Instead, analysts say, the tactics that served him well in the back seat did not work under the glare of publicity with real power to be wielded.
His endless deal making, playing off one group against another, which had enabled him and his Nahdlatul Ulama Muslim movement to survive the Suharto years has alienated friend and foe alike.
In addition his constant globe-trotting amid dire crises and his penchant for biting remarks, which at first kept the fractious Jakarta elite off balance, has increasingly been labeled fiddling while Rome burns.
Wahid continuously shoots himself in the foot, even his most ardent supporters agree.
With the president's gratuitous insults over the political limitations of his old friend Megawati, he seemed to forget that much of his power rested on Megawati's grass-roots popularity and that her legacy as the daughter of the country's nationalist founding president Sukarno was crucial.
Megawati's Indonesian Democratic Party of Struggle (PDIP) won the 1999 general elections and holds the largest number of seats in parliament.
Wahid's party, by comparison, holds only a handful of seats in the 500-seat house that is now bent on ousting him.
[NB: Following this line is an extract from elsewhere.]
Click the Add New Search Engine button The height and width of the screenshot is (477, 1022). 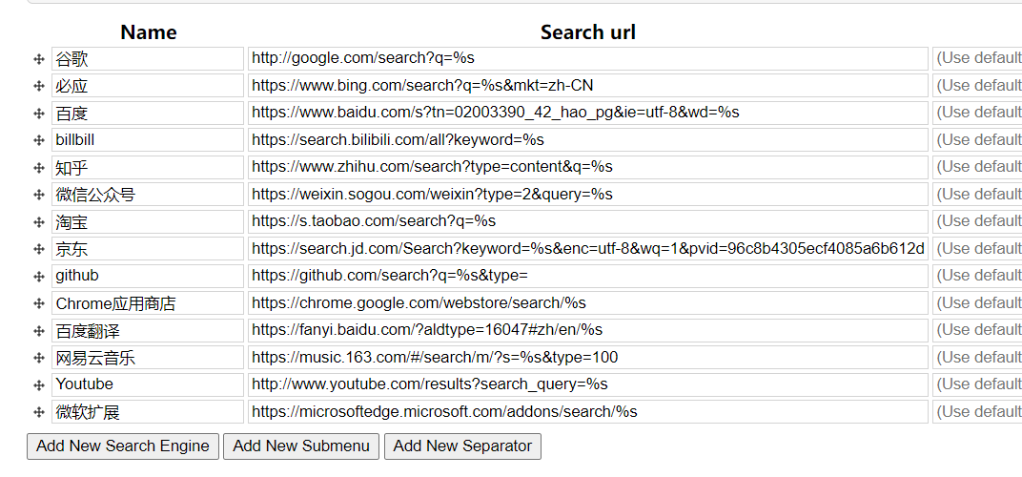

Also waiting in the wings is Suharto's old political party, the Golkar, which polled second in the 1999 elections and which Wahid supporters say has been getting up to its old tricks to frustrate the president.
Wahid's bitter relations with parliament have scuttled many of his reform efforts.
"The people's lives are worsening, the market and donor institutions have lost confidence, the rupiah is losing its value, unemployment is increasing and prices going up," said Golkar MP Evita Asmalda.
Wahid's lauded efforts to cut the old tycoons and Suharto's rapacious children down to size, bring them to court and stem the endemic corruption that still drains government coffers, swiftly unraveled.
Rumors spread of corruption in the presidential palace, fuelled by a national press stung by incidents of intimidation, and parliament seized on Wahid's possible involvement in two financial scandals as a basis to censure him.
His efforts to talk to separatist rebels in the provinces of Aceh and Irian Jaya came to nothing. The military have now returned to Aceh and a crackdown is underway in Irian.
The military, which has since Suharto's fall been pushed out of politics, has been able to regain unity under the relentless attacks it had endured.
For the first time, the military has stood up to the president, warning him against declaring a state of emergency that would enable him to dissolve the parliament.